> Problem 1: According to the passage on the REIT's net-lease business, in how many states are its 41 properties located?
> Problem 2: Extend the passage on the REIT's net-lease business, picking up after its last sentence.

═══ Quoted passage ═══

Investors are cautioned not to place undue reliance on any forward-looking
statements.

General

We are a self-administered REIT and we primarily own real estate that we net
lease to tenants. We own 34 properties and we are a member of three joint
ventures that own a total of seven properties. These 41 properties are located
in 15 states.

We have elected to be taxed as a REIT under the Internal Revenue Code. To
qualify as a REIT, we must meet a number of organizational and operational
requirements, including a requirement that we currently distribute at least
90% of ordinary taxable income to our stockholders. We intend to
comply with these requirements and to maintain our REIT status.

Our principal business strategy is to acquire improved, free standing,
commercial properties subject to long-term net leases. We acquire properties for
their value as long-term investments and for their ability to generate income
over an extended period of time. We borrow funds on a secured and unsecured
basis to finance the purchase of real estate and we intend to continue to do so
in the future.

Our rental properties are generally leased to corporate tenants under
operating leases substantially all of which are noncancellable. Substantially
all of our lease agreements are net lease arrangements that require the tenant
to pay not only rent but also substantially all the operating expenses of the
leased property, including maintenance, taxes, utilities and insurance. A
majority of our lease agreements provide for periodic rental increases; certain
of our other leases provide for increases based on the consumer price index.

═══ Data block ═══

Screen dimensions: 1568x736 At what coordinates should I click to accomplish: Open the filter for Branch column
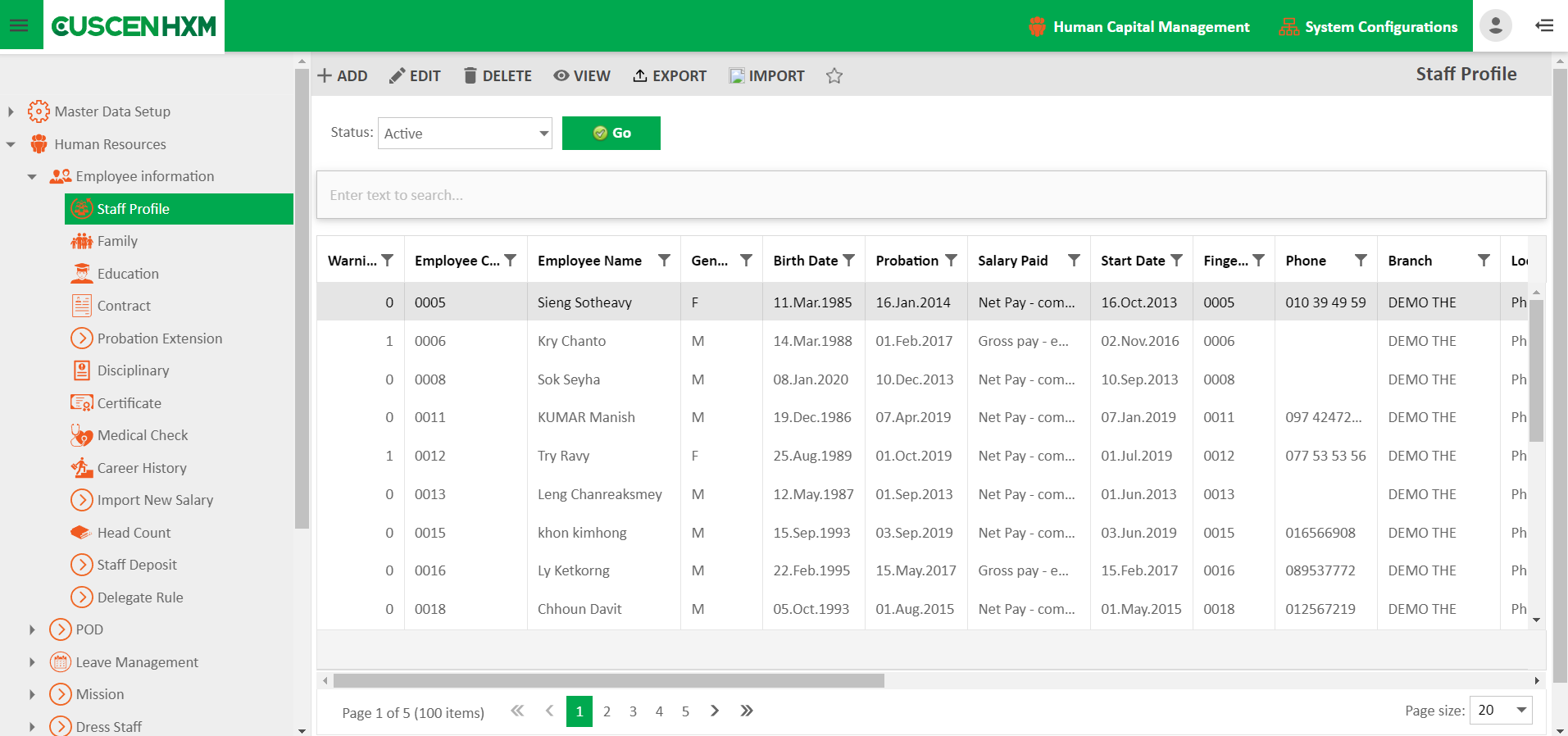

═══

> Expected output 1: 15 states.

> Expected output 2:
In November 2001, we entered into a joint venture with an affiliate of Deutsche
Bank AG, which acquired a megaplex stadium-style movie theater. We invested
approximately $6.3 million for our 50% participation in the joint venture. In
April 2002, we sold one-half of our 50% interest in this joint venture to MTC
Investors LLC. This joint venture acquired three additional megaplex
stadium-style movie theaters during April and May 2002 for a total consideration
of approximately $36 million. During July 2002, mortgage financing of $28.9
million was completed on the four theaters then owned by the joint venture. The
joint venture acquired an additional megaplex stadium-style movie theater in
August 2002 for a consideration of $9 million. Venturers holding at least 75% of
the aggregate membership interest in this joint venture must approve all
material decisions, except for property acquisitions which require unanimous
approval. Under the joint venture operating agreement, we will receive an
acquisition fee from the joint venture equal to 0.5% of the purchase price of
each property acquired by the joint venture, other than the property acquired in
November 2001. In addition, Majestic Property Management Corp., a company owned
and controlled by our chairman of the board and certain of our officers, but in
which we have no ownership interest, will receive a management fee equal to 1%
of all rents received by the joint venture from single-tenant properties and a
management fee equal to 3% of all rents received by the joint venture from
multi-tenant properties. Majestic will receive leasing and mortgage brokerage
fees at any property acquired by the joint venture at a rate equal to 80% of the
then market rate. Majestic will also receive a construction supervision fee
equal to 8% of the cost of any capital improvements or repairs to the property
and a sales commission equal to 1% of the sales price of any properties that are
sold.

In May 2002, the Company received net proceeds of approximately $35 million from
the sale of 2,500,000 shares in a public offering.

In July 2002, we entered into a joint venture with MTC Investors LLC which
acquired an eight screen partial stadium-style movie theater during August 2002.
We invested approximately $1.7 million for our 50% participation in the joint
venture. As part of the transaction, we acquired from a bank the existing
mortgages encumbering this property in the principal amount of approximately
$6.3 million.

In February 2002, we contributed our leasehold interest in an industrial
property in Miami, Florida to a joint venture with the owners of the fee estate
in that property in exchange for an approximately 36% interest in the joint
venture.

In September 2002, we purchased a retail property for a consideration of
approximately $5.8 million. The property is net leased to three national
retailers.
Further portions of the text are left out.